Description
ML/MC-PPP, or Multi-Link/Multi-Class Point-to-Point Protocol, is a foundational transport protocol in 3GPP standards that extends standard PPP with two key functionalities: link aggregation and traffic class differentiation. It was specified to optimize the use of transmission resources on interfaces like Iub and Iur. The protocol operates by establishing a PPP session that can span multiple independent physical links, such as several E1 lines. These links are bundled together through the Multi-Link PPP (ML-PPP) procedure defined in IETF RFC 1990, which manages the distribution of data packets across the available links. This involves a fragmentation process where larger packets are split into smaller fragments, each tagged with a sequence number and a multilink header, allowing for correct reassembly at the receiving end regardless of the order or link used for transmission.
The Multi-Class (MC) aspect is a 3GPP-specific enhancement that introduces a sub-layer within PPP to handle different QoS requirements. It defines several traffic classes (e.g., for control signaling, conversational voice, streaming video, interactive and background data). Each class is identified by a Class Identifier (CID) included in a special MC-PDU header prepended to the data before multilink processing. This header allows the receiving end to prioritize the processing and forwarding of packets based on their class. Architecturally, ML/MC-PPP resides in the Data Link Layer (Layer 2) of the transport stack. On the Iub interface, it runs between the Node B and the RNC, typically over TDM physical layers. The protocol interacts with the Physical Layer below and the ATM or IP adaptation layers (using AAL2 or UDP/IP) above, which then carry the actual Frame Protocol (FP) packets of the UTRAN.
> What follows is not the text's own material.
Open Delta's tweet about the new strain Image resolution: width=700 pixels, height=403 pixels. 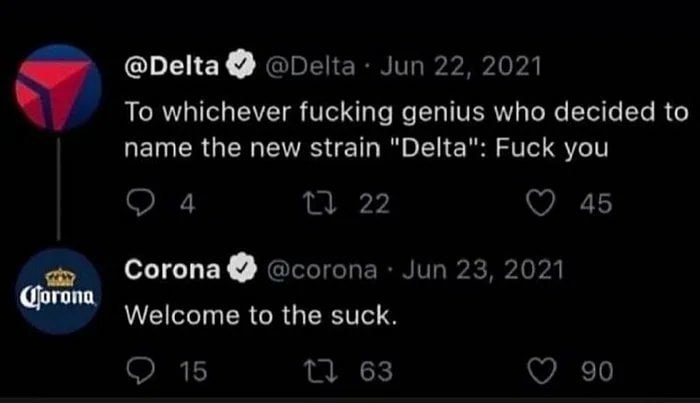tap(400, 130)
How it works involves a coordinated setup and runtime process. During initialization, the two endpoints negotiate multilink and multiclass capabilities using PPP's Link Control Protocol (LCP) and a dedicated Multiclass Network Control Protocol (MC-NCP). Once the bundle is active, incoming data from the upper layers is first classified. The MC layer adds the appropriate MC-PDU header. The ML layer then processes this MC-PDU, potentially fragmenting it, adding the multilink header with sequence and bundle identification, and distributing the resulting fragments across the member links using a scheduling algorithm (often round-robin or based on link capacity). On the receiver side, fragments are collected, re-sequenced, and reassembled into the original MC-PDU. The MC header is then examined to place the payload into the correct priority queue for delivery to the upper layers. This mechanism ensures efficient use of all bonded links while guaranteeing that high-priority control traffic experiences minimal delay, which is vital for handovers and call control.
Purpose & Motivation
ML/MC-PPP was developed to meet the evolving transport demands of 3G UMTS networks as they were being standardized. In the late 1990s and early 2000s, the leap from 2G to 3G promised significantly higher data rates and new multimedia services. This placed a strain on the existing backhaul infrastructure, which largely relied on single TDM lines. The purpose of ML/MC-PPP was twofold: first, to provide a cost-effective and scalable method to increase backhaul capacity without requiring a complete infrastructure overhaul, and second, to introduce a standardized QoS framework at the data link layer for UMTS-specific traffic types.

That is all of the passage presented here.